- **To be done**
Extract the lines of the listing below, word for word, from its first line through the line containing "click(x=17, y=15)", both included.

>> START Material supplied

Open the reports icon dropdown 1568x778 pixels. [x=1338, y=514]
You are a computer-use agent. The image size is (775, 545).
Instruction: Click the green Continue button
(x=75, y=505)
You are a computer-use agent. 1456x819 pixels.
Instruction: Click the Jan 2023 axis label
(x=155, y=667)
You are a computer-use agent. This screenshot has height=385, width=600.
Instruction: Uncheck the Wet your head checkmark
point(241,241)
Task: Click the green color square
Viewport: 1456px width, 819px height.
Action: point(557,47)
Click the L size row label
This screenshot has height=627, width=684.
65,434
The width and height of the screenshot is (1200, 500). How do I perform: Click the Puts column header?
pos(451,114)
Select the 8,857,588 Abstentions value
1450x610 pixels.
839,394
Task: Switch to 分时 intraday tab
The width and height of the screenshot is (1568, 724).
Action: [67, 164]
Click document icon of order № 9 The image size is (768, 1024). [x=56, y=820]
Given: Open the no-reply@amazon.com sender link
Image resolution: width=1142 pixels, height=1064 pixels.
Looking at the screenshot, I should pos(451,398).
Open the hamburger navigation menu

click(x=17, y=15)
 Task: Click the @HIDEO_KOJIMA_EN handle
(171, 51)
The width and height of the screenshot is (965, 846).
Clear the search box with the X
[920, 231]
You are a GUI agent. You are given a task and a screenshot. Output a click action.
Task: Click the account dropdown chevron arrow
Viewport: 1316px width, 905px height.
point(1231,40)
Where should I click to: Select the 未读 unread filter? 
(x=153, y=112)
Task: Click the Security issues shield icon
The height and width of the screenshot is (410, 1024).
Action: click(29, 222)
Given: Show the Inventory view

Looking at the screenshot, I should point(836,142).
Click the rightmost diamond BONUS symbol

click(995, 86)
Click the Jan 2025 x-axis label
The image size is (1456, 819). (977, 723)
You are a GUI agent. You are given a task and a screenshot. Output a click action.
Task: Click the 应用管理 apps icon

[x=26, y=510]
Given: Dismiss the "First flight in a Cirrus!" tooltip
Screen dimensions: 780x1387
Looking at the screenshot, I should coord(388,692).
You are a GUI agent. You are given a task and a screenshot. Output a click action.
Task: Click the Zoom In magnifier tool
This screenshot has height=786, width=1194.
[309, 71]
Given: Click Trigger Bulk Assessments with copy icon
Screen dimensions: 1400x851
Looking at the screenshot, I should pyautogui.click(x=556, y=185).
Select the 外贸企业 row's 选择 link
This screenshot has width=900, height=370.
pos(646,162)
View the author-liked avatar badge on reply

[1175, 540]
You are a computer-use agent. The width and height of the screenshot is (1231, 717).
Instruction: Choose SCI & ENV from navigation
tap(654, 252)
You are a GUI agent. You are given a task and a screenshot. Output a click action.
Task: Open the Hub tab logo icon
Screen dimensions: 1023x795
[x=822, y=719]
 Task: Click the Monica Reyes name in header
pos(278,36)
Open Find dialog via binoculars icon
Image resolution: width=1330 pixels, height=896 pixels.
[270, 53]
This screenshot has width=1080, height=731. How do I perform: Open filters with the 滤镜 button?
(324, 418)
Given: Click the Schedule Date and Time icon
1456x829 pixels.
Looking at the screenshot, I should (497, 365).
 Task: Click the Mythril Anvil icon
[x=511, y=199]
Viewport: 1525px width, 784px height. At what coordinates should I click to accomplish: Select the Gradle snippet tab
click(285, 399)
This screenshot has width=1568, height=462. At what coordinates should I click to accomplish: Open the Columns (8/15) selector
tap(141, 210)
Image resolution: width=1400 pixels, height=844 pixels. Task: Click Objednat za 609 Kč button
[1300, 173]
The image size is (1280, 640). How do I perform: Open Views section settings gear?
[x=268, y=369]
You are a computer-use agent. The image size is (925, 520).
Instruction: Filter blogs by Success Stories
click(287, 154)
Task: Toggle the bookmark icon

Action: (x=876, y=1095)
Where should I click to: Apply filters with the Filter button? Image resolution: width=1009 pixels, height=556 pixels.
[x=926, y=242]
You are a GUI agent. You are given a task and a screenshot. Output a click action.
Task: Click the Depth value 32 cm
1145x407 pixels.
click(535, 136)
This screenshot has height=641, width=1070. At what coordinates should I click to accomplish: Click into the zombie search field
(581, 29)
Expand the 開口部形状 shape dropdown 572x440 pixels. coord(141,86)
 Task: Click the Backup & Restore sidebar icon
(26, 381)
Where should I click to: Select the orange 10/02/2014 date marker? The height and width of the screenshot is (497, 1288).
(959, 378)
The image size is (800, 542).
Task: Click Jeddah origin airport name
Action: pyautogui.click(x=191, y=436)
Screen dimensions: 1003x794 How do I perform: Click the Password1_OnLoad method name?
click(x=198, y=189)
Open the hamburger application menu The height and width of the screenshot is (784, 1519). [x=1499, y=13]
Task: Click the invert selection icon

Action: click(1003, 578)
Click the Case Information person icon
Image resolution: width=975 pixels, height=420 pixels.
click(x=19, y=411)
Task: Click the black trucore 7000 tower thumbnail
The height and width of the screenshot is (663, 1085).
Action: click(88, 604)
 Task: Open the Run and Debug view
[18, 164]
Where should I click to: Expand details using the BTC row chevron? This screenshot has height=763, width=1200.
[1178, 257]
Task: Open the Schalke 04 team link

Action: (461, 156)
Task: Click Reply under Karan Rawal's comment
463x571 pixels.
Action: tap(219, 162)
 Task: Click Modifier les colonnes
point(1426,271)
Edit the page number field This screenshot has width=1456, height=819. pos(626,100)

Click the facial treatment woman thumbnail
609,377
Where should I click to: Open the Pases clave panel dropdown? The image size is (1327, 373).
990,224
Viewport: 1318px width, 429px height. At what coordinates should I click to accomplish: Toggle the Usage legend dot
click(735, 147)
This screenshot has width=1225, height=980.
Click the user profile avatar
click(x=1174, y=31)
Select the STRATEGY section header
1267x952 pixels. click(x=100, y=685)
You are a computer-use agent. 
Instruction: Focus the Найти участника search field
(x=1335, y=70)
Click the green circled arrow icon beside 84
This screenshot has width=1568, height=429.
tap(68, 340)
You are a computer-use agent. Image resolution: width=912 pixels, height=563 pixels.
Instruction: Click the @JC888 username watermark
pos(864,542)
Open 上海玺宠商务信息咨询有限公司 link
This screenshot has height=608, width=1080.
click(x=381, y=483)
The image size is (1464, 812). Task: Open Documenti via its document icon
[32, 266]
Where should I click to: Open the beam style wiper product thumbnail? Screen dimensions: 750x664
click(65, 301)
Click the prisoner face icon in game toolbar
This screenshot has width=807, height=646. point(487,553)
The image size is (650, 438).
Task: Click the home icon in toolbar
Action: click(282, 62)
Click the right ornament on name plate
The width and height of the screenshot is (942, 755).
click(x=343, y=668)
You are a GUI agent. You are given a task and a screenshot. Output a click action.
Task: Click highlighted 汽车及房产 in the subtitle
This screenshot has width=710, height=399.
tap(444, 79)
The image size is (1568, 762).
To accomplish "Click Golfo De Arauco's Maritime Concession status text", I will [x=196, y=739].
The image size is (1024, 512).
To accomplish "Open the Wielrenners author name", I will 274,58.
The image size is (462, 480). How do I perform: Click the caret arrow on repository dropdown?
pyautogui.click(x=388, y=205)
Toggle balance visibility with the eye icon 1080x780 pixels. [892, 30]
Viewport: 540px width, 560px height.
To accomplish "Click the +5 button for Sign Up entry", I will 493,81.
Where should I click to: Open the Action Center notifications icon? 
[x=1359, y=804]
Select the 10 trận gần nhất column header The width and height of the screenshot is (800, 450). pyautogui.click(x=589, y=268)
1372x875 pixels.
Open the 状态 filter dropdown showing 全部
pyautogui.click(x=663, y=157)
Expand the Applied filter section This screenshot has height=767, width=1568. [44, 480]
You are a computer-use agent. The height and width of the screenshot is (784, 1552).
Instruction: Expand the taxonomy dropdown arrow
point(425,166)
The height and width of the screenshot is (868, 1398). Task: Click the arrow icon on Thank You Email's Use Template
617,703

>> END Material supplied

- **Written response**
Open the reports icon dropdown 1568x778 pixels. [x=1338, y=514]
You are a computer-use agent. The image size is (775, 545).
Instruction: Click the green Continue button
(x=75, y=505)
You are a computer-use agent. 1456x819 pixels.
Instruction: Click the Jan 2023 axis label
(x=155, y=667)
You are a computer-use agent. This screenshot has height=385, width=600.
Instruction: Uncheck the Wet your head checkmark
point(241,241)
Task: Click the green color square
Viewport: 1456px width, 819px height.
Action: point(557,47)
Click the L size row label
This screenshot has height=627, width=684.
65,434
The width and height of the screenshot is (1200, 500). How do I perform: Click the Puts column header?
pos(451,114)
Select the 8,857,588 Abstentions value
1450x610 pixels.
839,394
Task: Switch to 分时 intraday tab
The width and height of the screenshot is (1568, 724).
Action: [67, 164]
Click document icon of order № 9 The image size is (768, 1024). [x=56, y=820]
Given: Open the no-reply@amazon.com sender link
Image resolution: width=1142 pixels, height=1064 pixels.
Looking at the screenshot, I should pos(451,398).
Open the hamburger navigation menu

click(x=17, y=15)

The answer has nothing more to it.